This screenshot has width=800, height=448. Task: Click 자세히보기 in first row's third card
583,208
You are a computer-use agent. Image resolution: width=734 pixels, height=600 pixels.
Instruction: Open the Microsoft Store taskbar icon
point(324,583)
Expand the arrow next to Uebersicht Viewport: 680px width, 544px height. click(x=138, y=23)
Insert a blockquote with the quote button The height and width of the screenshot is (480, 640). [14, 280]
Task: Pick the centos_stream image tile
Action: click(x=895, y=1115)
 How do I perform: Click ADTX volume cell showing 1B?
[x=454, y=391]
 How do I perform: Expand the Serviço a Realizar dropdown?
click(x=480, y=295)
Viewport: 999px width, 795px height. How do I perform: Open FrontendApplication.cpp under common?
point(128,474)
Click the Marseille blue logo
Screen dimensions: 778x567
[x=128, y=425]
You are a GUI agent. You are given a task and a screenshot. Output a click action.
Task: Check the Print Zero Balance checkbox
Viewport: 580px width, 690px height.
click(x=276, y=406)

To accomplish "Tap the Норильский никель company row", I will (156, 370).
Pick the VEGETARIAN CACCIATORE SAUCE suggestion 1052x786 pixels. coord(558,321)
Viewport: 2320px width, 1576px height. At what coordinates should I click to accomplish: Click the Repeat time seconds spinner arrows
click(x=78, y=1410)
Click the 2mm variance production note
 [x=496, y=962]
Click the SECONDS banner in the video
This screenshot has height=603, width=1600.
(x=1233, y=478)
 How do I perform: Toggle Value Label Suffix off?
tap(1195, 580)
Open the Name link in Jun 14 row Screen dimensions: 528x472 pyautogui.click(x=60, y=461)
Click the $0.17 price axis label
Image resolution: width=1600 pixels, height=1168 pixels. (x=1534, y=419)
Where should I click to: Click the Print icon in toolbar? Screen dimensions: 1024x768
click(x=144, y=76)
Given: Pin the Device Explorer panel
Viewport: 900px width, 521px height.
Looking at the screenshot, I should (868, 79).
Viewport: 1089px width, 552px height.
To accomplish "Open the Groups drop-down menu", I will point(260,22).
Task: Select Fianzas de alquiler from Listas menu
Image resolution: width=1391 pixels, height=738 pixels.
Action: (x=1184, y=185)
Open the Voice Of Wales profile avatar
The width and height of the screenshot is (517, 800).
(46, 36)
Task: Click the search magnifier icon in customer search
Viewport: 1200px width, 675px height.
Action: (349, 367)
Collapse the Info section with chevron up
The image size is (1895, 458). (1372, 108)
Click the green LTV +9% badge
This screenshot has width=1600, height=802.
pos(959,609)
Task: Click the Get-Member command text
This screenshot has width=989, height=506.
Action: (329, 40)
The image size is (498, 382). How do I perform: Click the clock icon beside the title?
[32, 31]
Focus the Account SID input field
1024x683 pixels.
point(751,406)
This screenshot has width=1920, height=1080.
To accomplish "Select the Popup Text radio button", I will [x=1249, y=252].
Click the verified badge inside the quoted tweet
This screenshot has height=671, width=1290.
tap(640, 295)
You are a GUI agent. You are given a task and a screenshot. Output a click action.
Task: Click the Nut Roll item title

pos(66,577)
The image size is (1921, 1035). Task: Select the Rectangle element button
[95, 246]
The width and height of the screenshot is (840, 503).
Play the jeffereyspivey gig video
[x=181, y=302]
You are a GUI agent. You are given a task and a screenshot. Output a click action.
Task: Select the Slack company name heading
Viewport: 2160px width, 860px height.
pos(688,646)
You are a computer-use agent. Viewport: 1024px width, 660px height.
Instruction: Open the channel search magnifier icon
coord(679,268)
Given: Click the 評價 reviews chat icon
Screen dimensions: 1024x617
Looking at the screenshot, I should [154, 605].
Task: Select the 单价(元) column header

TASK GOAL -> Reproduce all the data word for word.

YOUR RESPONSE ->
This screenshot has width=800, height=448. Task: Click 자세히보기 in first row's third card
583,208
You are a computer-use agent. Image resolution: width=734 pixels, height=600 pixels.
Instruction: Open the Microsoft Store taskbar icon
point(324,583)
Expand the arrow next to Uebersicht Viewport: 680px width, 544px height. click(x=138, y=23)
Insert a blockquote with the quote button The height and width of the screenshot is (480, 640). [14, 280]
Task: Pick the centos_stream image tile
Action: click(x=895, y=1115)
 How do I perform: Click ADTX volume cell showing 1B?
[x=454, y=391]
 How do I perform: Expand the Serviço a Realizar dropdown?
click(x=480, y=295)
Viewport: 999px width, 795px height. How do I perform: Open FrontendApplication.cpp under common?
point(128,474)
Click the Marseille blue logo
Screen dimensions: 778x567
[x=128, y=425]
You are a GUI agent. You are given a task and a screenshot. Output a click action.
Task: Check the Print Zero Balance checkbox
Viewport: 580px width, 690px height.
click(x=276, y=406)

To accomplish "Tap the Норильский никель company row", I will (156, 370).
Pick the VEGETARIAN CACCIATORE SAUCE suggestion 1052x786 pixels. coord(558,321)
Viewport: 2320px width, 1576px height. At what coordinates should I click to accomplish: Click the Repeat time seconds spinner arrows
click(x=78, y=1410)
Click the 2mm variance production note
 [x=496, y=962]
Click the SECONDS banner in the video
This screenshot has height=603, width=1600.
(x=1233, y=478)
 How do I perform: Toggle Value Label Suffix off?
tap(1195, 580)
Open the Name link in Jun 14 row Screen dimensions: 528x472 pyautogui.click(x=60, y=461)
Click the $0.17 price axis label
Image resolution: width=1600 pixels, height=1168 pixels. (x=1534, y=419)
Where should I click to: Click the Print icon in toolbar? Screen dimensions: 1024x768
click(x=144, y=76)
Given: Pin the Device Explorer panel
Viewport: 900px width, 521px height.
Looking at the screenshot, I should (868, 79).
Viewport: 1089px width, 552px height.
To accomplish "Open the Groups drop-down menu", I will point(260,22).
Task: Select Fianzas de alquiler from Listas menu
Image resolution: width=1391 pixels, height=738 pixels.
Action: (x=1184, y=185)
Open the Voice Of Wales profile avatar
The width and height of the screenshot is (517, 800).
(46, 36)
Task: Click the search magnifier icon in customer search
Viewport: 1200px width, 675px height.
Action: (349, 367)
Collapse the Info section with chevron up
The image size is (1895, 458). (1372, 108)
Click the green LTV +9% badge
This screenshot has width=1600, height=802.
pos(959,609)
Task: Click the Get-Member command text
This screenshot has width=989, height=506.
Action: (329, 40)
The image size is (498, 382). How do I perform: Click the clock icon beside the title?
[32, 31]
Focus the Account SID input field
1024x683 pixels.
point(751,406)
This screenshot has width=1920, height=1080.
To accomplish "Select the Popup Text radio button", I will [x=1249, y=252].
Click the verified badge inside the quoted tweet
This screenshot has height=671, width=1290.
tap(640, 295)
You are a GUI agent. You are given a task and a screenshot. Output a click action.
Task: Click the Nut Roll item title

pos(66,577)
The image size is (1921, 1035). Task: Select the Rectangle element button
[95, 246]
The width and height of the screenshot is (840, 503).
Play the jeffereyspivey gig video
[x=181, y=302]
You are a GUI agent. You are given a task and a screenshot. Output a click action.
Task: Select the Slack company name heading
Viewport: 2160px width, 860px height.
pos(688,646)
You are a computer-use agent. Viewport: 1024px width, 660px height.
Instruction: Open the channel search magnifier icon
coord(679,268)
Given: Click the 評價 reviews chat icon
Screen dimensions: 1024x617
Looking at the screenshot, I should [154, 605].
Task: Select the 单价(元) column header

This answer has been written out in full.